Disparate conocido / Well-known fantasy (Los Disparatos / The Follies, plate 19, Delteil 220, Harris 266). Original etching & burnished aquatint,, c. 1819-1823.This impression was not included in the 1875 edition of Los Disparatos. It was first published in the periodical L'Art in 1877, which Harris describes as "clean-wiped" and says that "the earliest are hardly inferior to the working or trial proofs. Our impressions is from this first publication. Since Los Disparatos was never published during Goya's lifetime, the order of the plates is not certain. On the right, two giant figures (one with a sword in his hand) gesture menacingly at a group of huddled figures, all except one of whom are terrified and have not noticed that the figures are scarecrows with wooden feet implanted in the ground. One of them, aware of the unreality of their threat, whose thigh and chest are bathed in light, has lifted up his leg and is farting at them in a gesture of contempt and ridicule. Harris associates this image with the proverb, "Dos à uno, meten la paja en el culo / If two to one, stuff your arse with straw" (presumably to keep from soiling yourself; here, of course, there is no need to fear that). The title accompanying the publication in L'Art and imprinted on our impression is Que guerrero! / What a warrior! There is an unobtrusive tear going from the right margin almost to the edge of the image. Image size: 245x350mm. Price: $3950.
Aveugle enlevé par les cornes d'un taureau / Blind man lifted up on the horns of a bull (Delteil 24, Harris 25 III i/ii). Original etching, aquatint, and drypoint, burin, c. 1800-1808. Goya's title was Dios se lo pague a vstd / May God repay you, suggesting that the blind man does not realize that a bull has caught him and thinks he is being helped by someone whom he cannot see. The look on his face, clearly devoid of any fear, suggests that his mistake is working in his favor. A good impression from the first edition of about 1868 printed by in the Gazette des Beaux-Arts with their name in the lower left corner. Image size: 176x213mm. Price: $2850.
The Little Prisoner: Tan Barbara la Seguridad como el delito / The custody is as barbarous as the crime (Delteil 34, Harris 26). Original etching and burin, c. 1810-1820. A very good impression from the first edition of 1867 printed by Delâtre in the Gazette des Beaux-Arts with the words "Gazette des Beaux-Arts" lower left and "Imp. Delâtre" lower right. Harris describes these as "fine impressions, heavily inked and generally clean-wiped." Image size: 110x85mm. Price: SOLD.
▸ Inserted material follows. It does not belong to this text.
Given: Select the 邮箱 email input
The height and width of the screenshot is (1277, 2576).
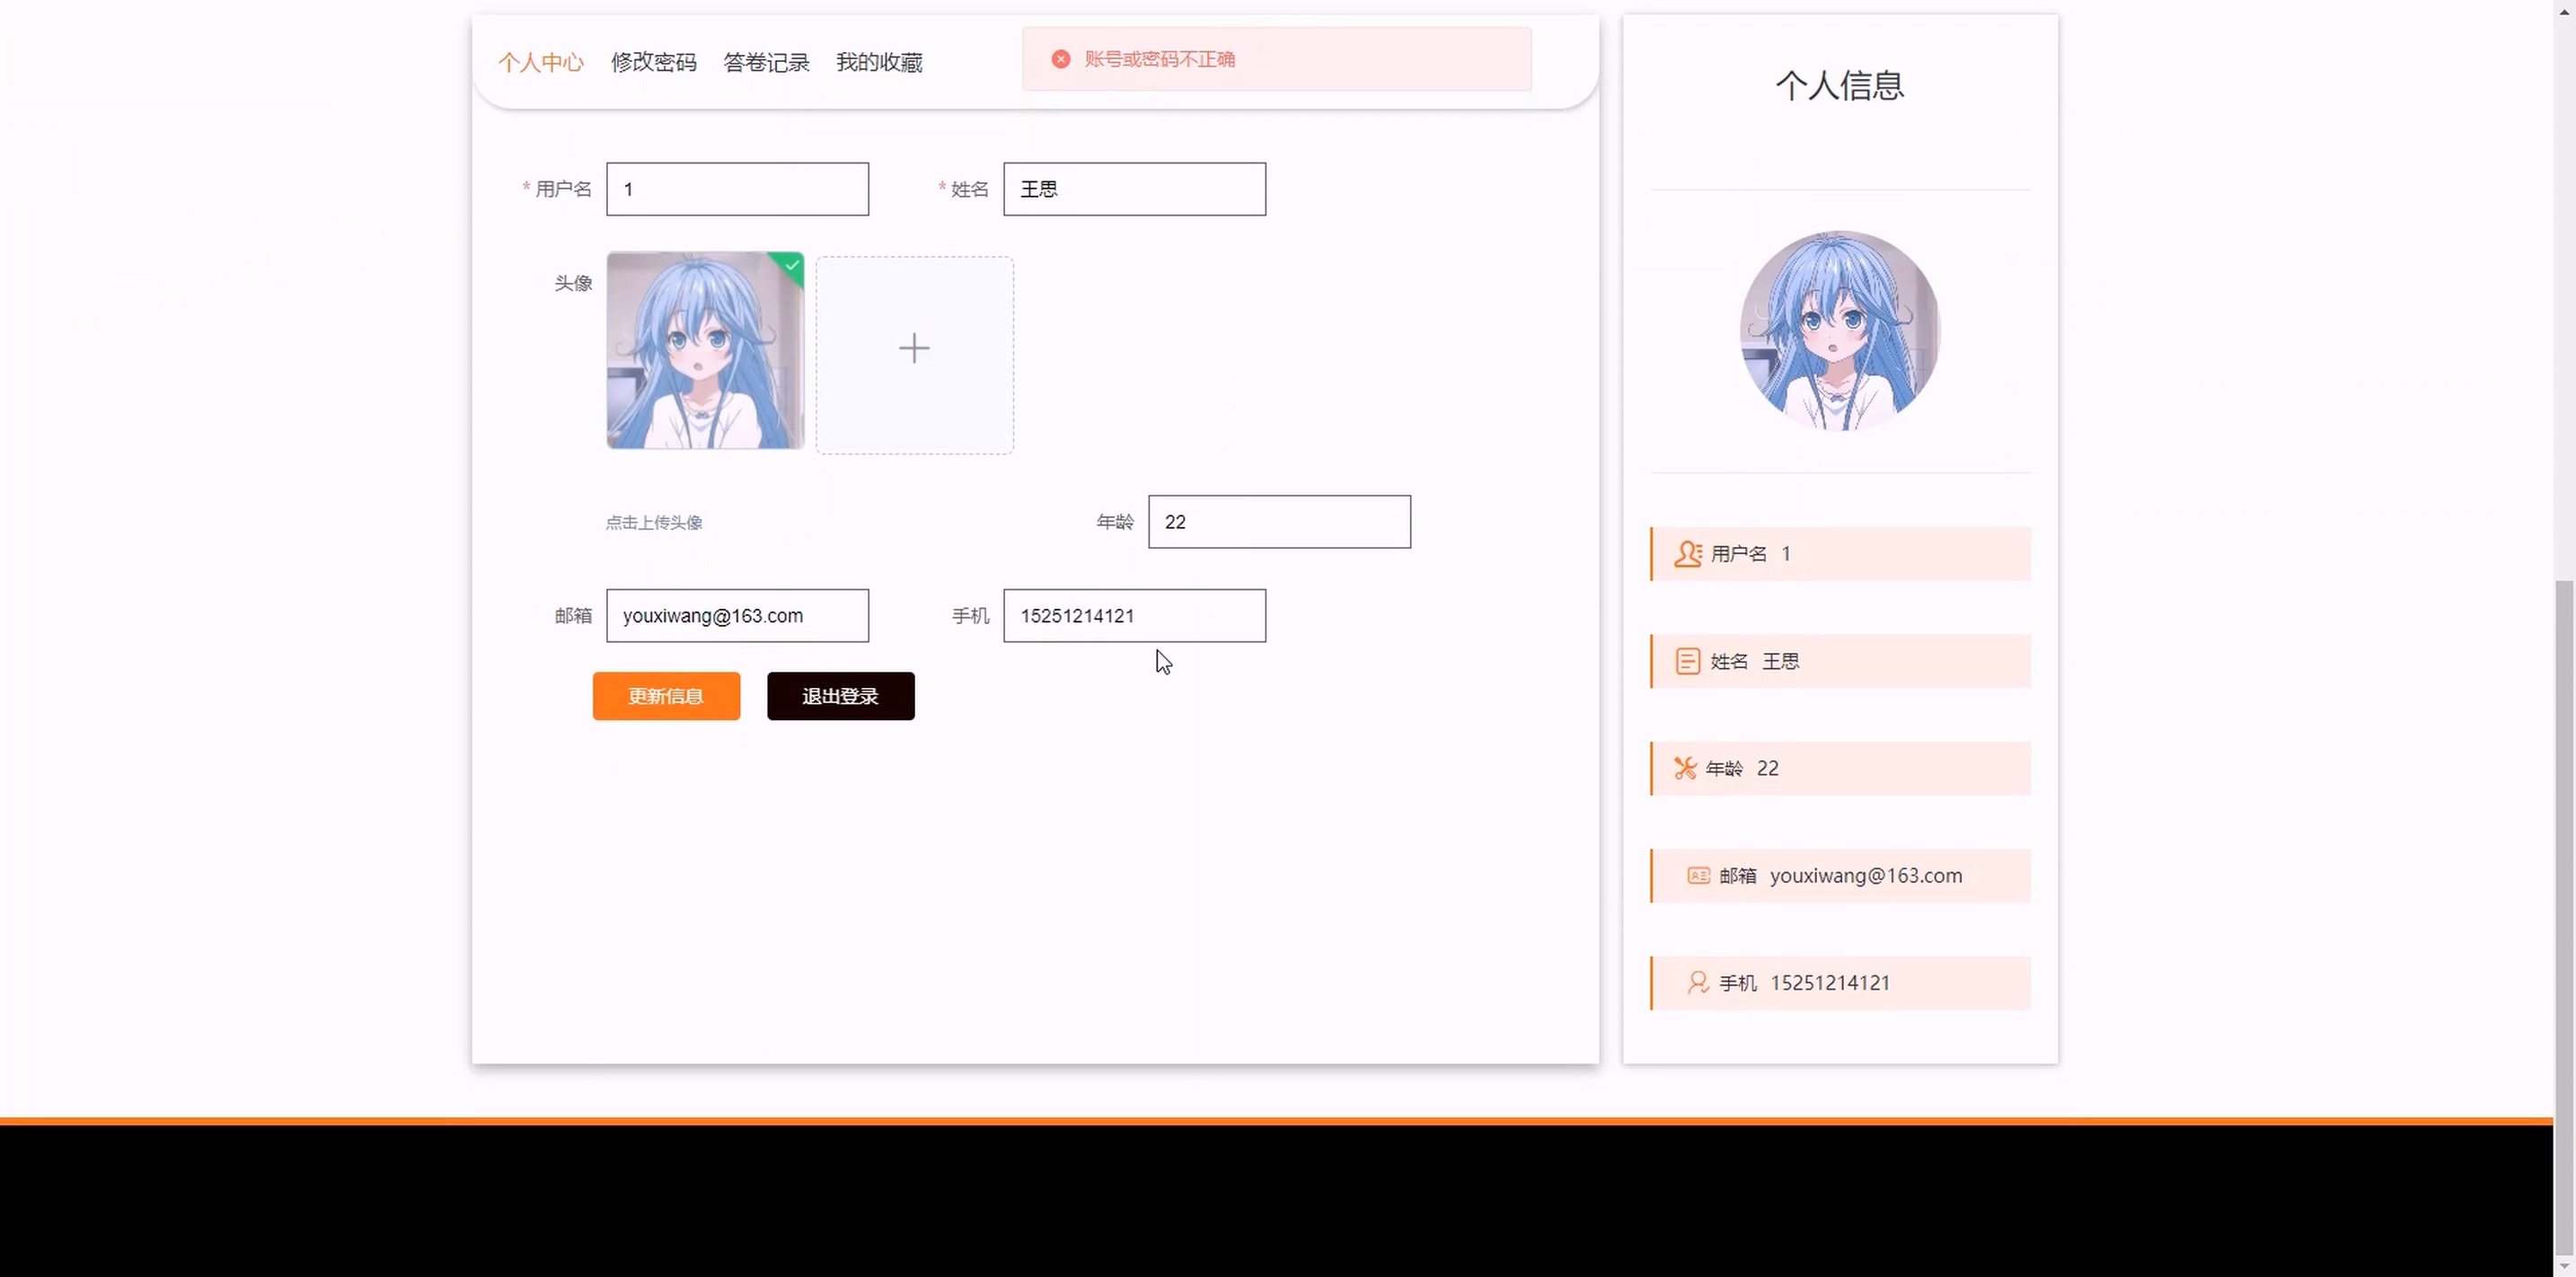Looking at the screenshot, I should 737,616.
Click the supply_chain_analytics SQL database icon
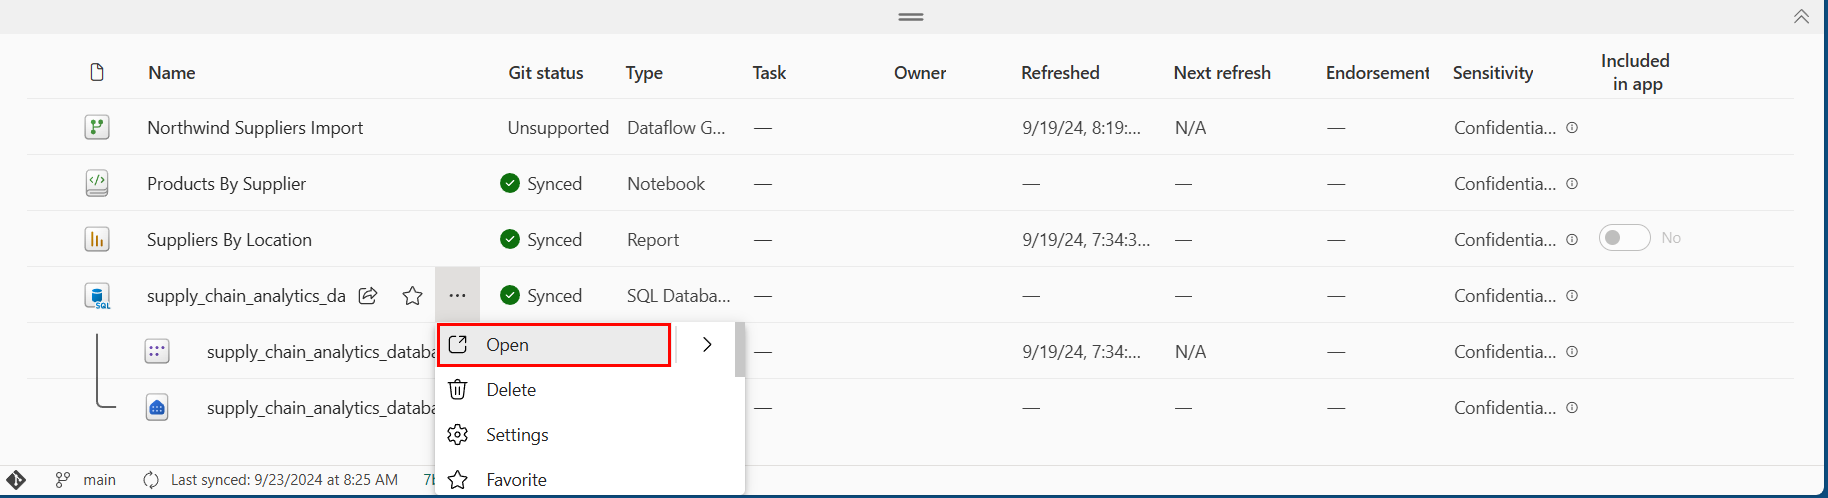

Un enamo / A dwarf (Delteil 18, Harris 15). Original etching and burin after Velasquez, c. 1778. A good impression from the first edition of 1778-79 printed in the Calcografia before the bevel. Harris describes these as "fine, clear impressions, clean-wiped" and notes that the edition appears to have been small. Image size: 205x155mm. Price: $3350.